:: DATA SECTION

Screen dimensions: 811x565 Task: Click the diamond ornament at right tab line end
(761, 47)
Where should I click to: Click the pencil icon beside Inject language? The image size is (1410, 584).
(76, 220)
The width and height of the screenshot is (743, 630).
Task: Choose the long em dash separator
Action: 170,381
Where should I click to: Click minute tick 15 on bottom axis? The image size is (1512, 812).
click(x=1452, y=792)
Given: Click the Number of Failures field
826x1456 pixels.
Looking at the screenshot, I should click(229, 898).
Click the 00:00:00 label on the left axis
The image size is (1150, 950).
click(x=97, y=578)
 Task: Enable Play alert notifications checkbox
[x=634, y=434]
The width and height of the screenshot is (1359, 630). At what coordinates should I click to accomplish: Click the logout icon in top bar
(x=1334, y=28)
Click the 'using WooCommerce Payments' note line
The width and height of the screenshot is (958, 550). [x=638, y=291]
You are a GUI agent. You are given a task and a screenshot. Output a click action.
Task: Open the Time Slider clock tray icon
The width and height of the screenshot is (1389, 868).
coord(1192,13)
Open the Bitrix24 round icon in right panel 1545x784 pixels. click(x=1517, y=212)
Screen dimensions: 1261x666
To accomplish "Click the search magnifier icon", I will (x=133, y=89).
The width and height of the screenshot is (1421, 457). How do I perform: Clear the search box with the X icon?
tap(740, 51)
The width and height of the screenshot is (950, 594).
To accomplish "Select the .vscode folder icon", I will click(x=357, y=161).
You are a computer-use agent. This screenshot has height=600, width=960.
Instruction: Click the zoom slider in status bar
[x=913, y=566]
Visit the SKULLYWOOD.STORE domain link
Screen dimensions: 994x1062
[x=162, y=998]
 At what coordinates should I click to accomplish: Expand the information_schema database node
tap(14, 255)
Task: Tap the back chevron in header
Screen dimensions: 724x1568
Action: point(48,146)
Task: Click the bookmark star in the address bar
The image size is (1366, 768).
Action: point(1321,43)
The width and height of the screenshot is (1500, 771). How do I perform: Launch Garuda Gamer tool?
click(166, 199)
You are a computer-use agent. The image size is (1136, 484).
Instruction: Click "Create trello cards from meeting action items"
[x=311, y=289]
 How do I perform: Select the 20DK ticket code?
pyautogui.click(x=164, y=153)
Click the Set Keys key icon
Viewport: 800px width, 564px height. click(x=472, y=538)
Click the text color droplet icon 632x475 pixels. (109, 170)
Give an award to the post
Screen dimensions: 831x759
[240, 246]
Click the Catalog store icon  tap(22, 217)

::::

Duplicate the entries word for word, starting at the line containing "The width and height of the screenshot is (1421, 457)." and continuing to the end of the entries, with both ends included.

• **EXPECTED OUTPUT**
The width and height of the screenshot is (1421, 457). How do I perform: Clear the search box with the X icon?
tap(740, 51)
The width and height of the screenshot is (950, 594).
To accomplish "Select the .vscode folder icon", I will click(x=357, y=161).
You are a computer-use agent. This screenshot has height=600, width=960.
Instruction: Click the zoom slider in status bar
[x=913, y=566]
Visit the SKULLYWOOD.STORE domain link
Screen dimensions: 994x1062
[x=162, y=998]
 At what coordinates should I click to accomplish: Expand the information_schema database node
tap(14, 255)
Task: Tap the back chevron in header
Screen dimensions: 724x1568
Action: point(48,146)
Task: Click the bookmark star in the address bar
The image size is (1366, 768).
Action: point(1321,43)
The width and height of the screenshot is (1500, 771). How do I perform: Launch Garuda Gamer tool?
click(166, 199)
You are a computer-use agent. The image size is (1136, 484).
Instruction: Click "Create trello cards from meeting action items"
[x=311, y=289]
 How do I perform: Select the 20DK ticket code?
pyautogui.click(x=164, y=153)
Click the Set Keys key icon
Viewport: 800px width, 564px height. click(x=472, y=538)
Click the text color droplet icon 632x475 pixels. (109, 170)
Give an award to the post
Screen dimensions: 831x759
[240, 246]
Click the Catalog store icon  tap(22, 217)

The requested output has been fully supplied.